Start of THE INPUT

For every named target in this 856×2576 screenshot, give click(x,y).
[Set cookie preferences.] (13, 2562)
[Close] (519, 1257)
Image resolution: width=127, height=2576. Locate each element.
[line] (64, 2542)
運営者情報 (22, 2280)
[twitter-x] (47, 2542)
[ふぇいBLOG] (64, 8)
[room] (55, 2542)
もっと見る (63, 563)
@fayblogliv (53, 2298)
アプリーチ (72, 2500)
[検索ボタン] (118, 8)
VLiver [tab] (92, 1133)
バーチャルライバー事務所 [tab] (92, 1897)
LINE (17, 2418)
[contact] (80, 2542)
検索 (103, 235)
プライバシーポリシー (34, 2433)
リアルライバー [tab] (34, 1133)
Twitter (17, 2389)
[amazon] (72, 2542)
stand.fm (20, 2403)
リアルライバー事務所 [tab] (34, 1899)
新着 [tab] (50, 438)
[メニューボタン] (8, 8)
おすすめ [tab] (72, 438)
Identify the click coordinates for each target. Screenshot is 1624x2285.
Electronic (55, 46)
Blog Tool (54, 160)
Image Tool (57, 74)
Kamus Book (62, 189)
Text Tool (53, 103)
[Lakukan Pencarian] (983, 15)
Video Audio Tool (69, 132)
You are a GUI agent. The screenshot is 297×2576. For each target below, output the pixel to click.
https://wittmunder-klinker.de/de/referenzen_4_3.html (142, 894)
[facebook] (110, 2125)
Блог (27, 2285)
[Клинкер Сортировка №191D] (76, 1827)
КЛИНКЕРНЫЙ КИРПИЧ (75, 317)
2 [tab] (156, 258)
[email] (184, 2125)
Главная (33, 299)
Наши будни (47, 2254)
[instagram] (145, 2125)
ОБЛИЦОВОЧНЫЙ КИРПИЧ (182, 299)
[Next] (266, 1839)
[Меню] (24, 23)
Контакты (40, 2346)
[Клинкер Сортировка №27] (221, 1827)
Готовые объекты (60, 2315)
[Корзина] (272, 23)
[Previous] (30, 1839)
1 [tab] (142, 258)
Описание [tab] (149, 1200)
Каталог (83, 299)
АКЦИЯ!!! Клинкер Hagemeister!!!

End of THE INPUT

Look through the entries above; copy every line holding the string "Сортировка".

▸ YOUR SOLUTION:
[Клинкер Сортировка №191D] (76, 1827)
[Клинкер Сортировка №27] (221, 1827)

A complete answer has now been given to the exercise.